DESIGN_PRESET_NOT_FOUNDPreset doesn’t exist or isn’t published.
COMPONENT_PRESET_NOT_FOUNDComponent preset doesn’t exist.
COLLECTION_NOT_FOUNDCollection doesn’t exist.
DESIGN_VERSION_NOT_FOUNDThe specific version of a design doesn’t exist.
PREVIEW_JOB_NOT_FOUNDThe async preview job has expired or doesn’t exist.
Fix — confirm the ID. If it’s a recent resource, check for a typo or whether it was created in a different workspace.

409 — Conflict

CONFLICT

Cause — request conflicts with current state (e.g., creating a webhook with a URL that’s already registered). Fix — check error.message for the specific conflict, then either reuse the existing resource or delete it and recreate.

IDEMPOTENCY_CONFLICT

Cause — you reused an Idempotency-Key with a different request body, URL, or method.
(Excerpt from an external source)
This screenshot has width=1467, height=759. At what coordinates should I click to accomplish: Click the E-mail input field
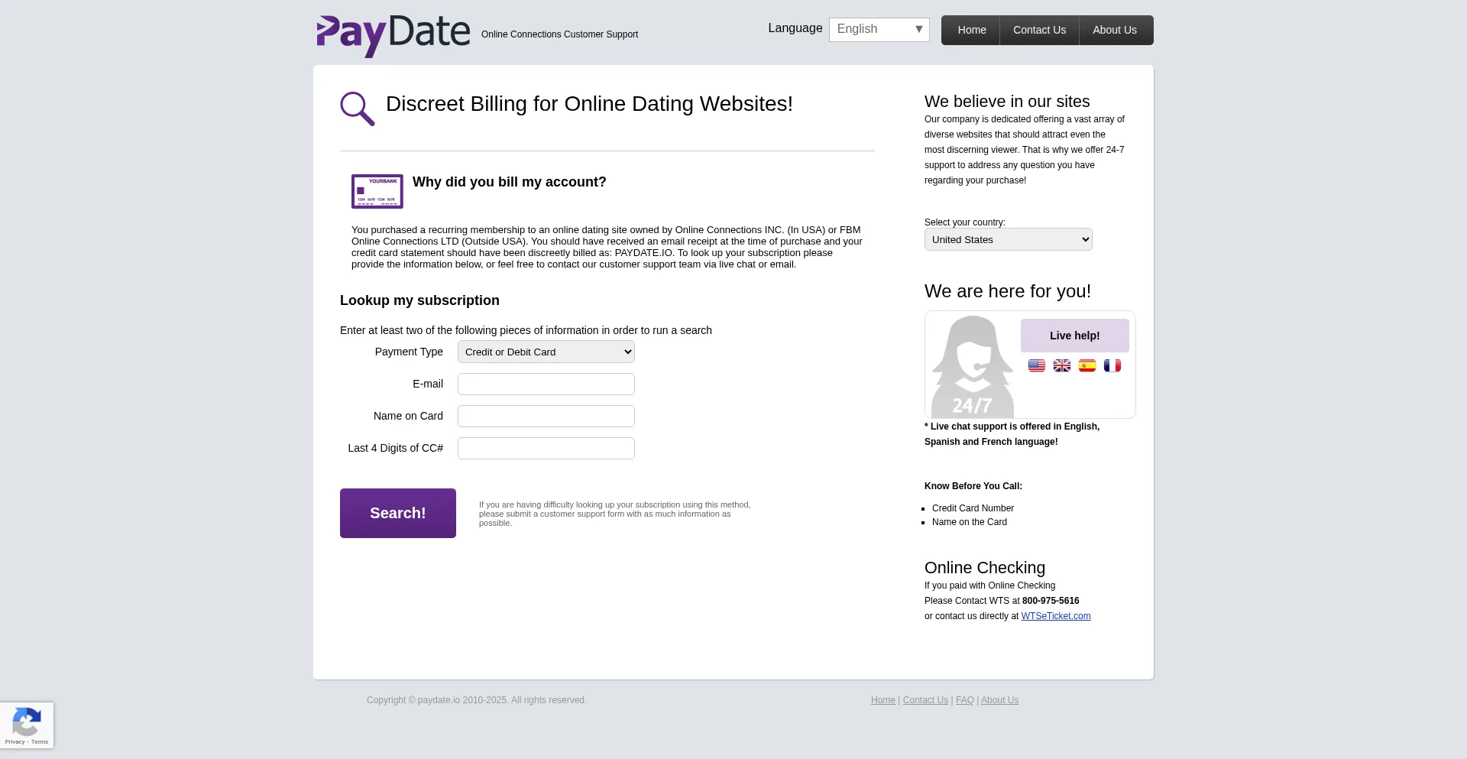point(546,384)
Fix — generate a fresh UUID v4 for new requests. Only reuse a key when retrying the same request. See idempotency.

APPROVAL_REQUIRED

Cause — your workspace requires human approval for this action and approval is still pending. Fix — the response includes error.approval with review_url and required_approvers. Direct the approver there. Once approved, retry the original request.

429 — Rate limiting

RATE_LIMIT_EXCEEDED

Cause — you hit the per-category rate limit. Fix — wait Retry-After seconds, then retry. Use exponential backoff if you hit it repeatedly. See rate limits.

500 — Server errors

RENDER_FAILED

Cause — the renderer hit an internal error producing pixels (font resolution failure, layout collapse, codec error for video). Fix — retry once. If it persists, email support with the request_id and the original request body — it’s likely a bug we need to see.

INTERNAL_ERROR

Cause — an unexpected server error. We were paged. Fix — exponential backoff up to 5 retries. Use the same Idempotency-Key.

501 — Not implemented

NOT_IMPLEMENTED

Cause — you called a feature that isn’t enabled for your account or version (commonly: video render on a non-video tier). Fix — check your plan at Billing or talk to sales about enabling the feature.

503 — Service degradation

SERVICE_UNAVAILABLE

Cause — a backend dependency (font catalog, asset CDN, render farm) is temporarily degraded. Fix — exponential backoff up to 5 retries. Check status.kynva.ai for ongoing incidents.